In developing countries, people are now more likely to have access to a mobile phone than clean water, making cellular based technology the only viable medium for collecting, aggregating, and communicating local data so that it can be turned into useful information.

UMBC Computer Science and Electrical Engineering
Ph.D. Dissertation Proposal

Paper form digitization for information systems strengthening and socio-economic development in developing countries

Huguens Jean

3:00pm Tuesday, 5 March 2013, ITE346, UMBC

In developing countries, people are now more likely to have access to a mobile phone than clean water, making cellular based technology the only viable medium for collecting, aggregating, and communicating local data so that it can be turned into useful information. While mobile phones have found broad application in reporting health, financial, and environmental data, many data collection methods still suffer from delays, inefficiency and difficulties maintaining quality. In environments with insufficient IT support and infrastructure, and among populations with limited education and experience with technology, paper forms rather than electronic methods remain the predominant means for data collection. To meet the digitization needs of paper driven data collection practices, this thesis proposes the development and study of a software platform that automatically converts unknown paper forms into digital structured data and uses human intelligence when necessary to improve its performance.
◆ ◆ ◆ ◆ ◆ ◆ ◆
## [Problems to solve]
1) According to the dissertation proposal, when and where is the presentation scheduled?
2) State whether each statement agrees with the dissertation proposal, answering yes or no and quoting the deciding words: (a) In settings with weak IT support, paper forms are still the main way data is collected. (b) The proposed platform handles only known, predefined paper forms. (c) The proposal comes from UMBC's mathematics department.
3) Resume the dissertation proposal on paper form digitization, starting after its last sentence.
The material after this dissertation proposal has no role here.
◆ ◆ ◆ ◆ ◆ ◆ ◆
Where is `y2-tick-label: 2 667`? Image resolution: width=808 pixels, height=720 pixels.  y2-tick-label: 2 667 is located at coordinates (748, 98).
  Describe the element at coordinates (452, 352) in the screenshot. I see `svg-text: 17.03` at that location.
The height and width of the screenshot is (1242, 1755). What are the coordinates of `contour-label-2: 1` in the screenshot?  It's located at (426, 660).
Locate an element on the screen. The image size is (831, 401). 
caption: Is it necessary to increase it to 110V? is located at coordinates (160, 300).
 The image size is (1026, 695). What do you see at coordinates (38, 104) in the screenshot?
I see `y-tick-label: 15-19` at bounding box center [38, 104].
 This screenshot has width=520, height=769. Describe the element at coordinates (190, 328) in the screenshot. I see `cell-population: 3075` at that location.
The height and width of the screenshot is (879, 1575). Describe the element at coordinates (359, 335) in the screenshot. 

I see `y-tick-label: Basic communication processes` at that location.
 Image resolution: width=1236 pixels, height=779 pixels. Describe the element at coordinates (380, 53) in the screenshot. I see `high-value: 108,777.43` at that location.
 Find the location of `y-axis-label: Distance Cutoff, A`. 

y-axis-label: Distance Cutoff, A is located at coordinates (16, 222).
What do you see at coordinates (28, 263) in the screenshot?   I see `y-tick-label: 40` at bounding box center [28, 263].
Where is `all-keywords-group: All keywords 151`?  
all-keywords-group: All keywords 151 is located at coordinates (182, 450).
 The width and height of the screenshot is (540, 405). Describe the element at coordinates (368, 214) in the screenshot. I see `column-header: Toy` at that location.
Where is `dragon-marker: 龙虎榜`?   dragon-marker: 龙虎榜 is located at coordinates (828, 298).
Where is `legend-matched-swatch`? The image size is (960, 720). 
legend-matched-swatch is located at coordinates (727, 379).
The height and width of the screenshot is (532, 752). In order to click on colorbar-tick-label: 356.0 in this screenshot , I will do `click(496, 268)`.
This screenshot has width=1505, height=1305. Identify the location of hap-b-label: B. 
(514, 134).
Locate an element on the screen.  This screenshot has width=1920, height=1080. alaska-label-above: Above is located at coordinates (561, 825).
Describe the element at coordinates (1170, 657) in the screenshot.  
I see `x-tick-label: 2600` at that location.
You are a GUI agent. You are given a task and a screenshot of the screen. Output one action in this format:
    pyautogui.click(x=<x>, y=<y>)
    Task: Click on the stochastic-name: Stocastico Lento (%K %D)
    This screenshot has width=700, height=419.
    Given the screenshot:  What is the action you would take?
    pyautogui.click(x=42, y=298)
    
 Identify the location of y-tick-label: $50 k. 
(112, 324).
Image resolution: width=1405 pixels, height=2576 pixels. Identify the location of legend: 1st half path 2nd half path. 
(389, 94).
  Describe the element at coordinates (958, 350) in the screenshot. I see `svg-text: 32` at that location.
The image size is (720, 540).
◆ ◆ ◆ ◆ ◆ ◆ ◆
## [Per-task answers]
1) At 3:00pm on Tuesday, 5 March 2013, in ITE346 at UMBC.

2)
(a) Yes: "paper forms rather than electronic methods remain the predominant means for data collection"
(b) No: "automatically converts unknown paper forms into digital structured data"
(c) No: "UMBC Computer Science and Electrical Engineering"

3)
We begin by identifying a high-level system architecture for dealing with infrastructure constraints and human resources limitations. We then break the architecture into its integral pieces and organize them into three distinct functional and interacting stages: data collection, data conversion, and crowdsourcing. In the collection phase, we focus on visually detecting structurally identical form instances and transmitting the images of their raw input data to a remote server. During this phase, we present a novel framework for identifying specific form types by generating a multipart template for unknown forms and decomposing the form identification problem into three distinct tasks: similar image retrieval, learning, and duplicate matching. The conversion phase uses a mixture of Optical Character Recognition (OCR) and human annotations techniques to convert images into digital information and group structurally identical forms in their respective database table. In crowdsourcing, we investigates how to use low-end smartphones for collecting training information to improve OCR related tasks and verify the accuracy of converted input values. We pay special emphasis on identifying natural interaction forms that lower the technical and knowledge threshold for local residents. Furthermore, because crowdsourcing can also provide money to the mobile workers of its micro-tasking platform, we concurrently explore how systems that facilitate collaboration between humans and machines for improving the quality of intelligent information systems can be used a vehicle for delivering socioeconomic opportunities to developing countries.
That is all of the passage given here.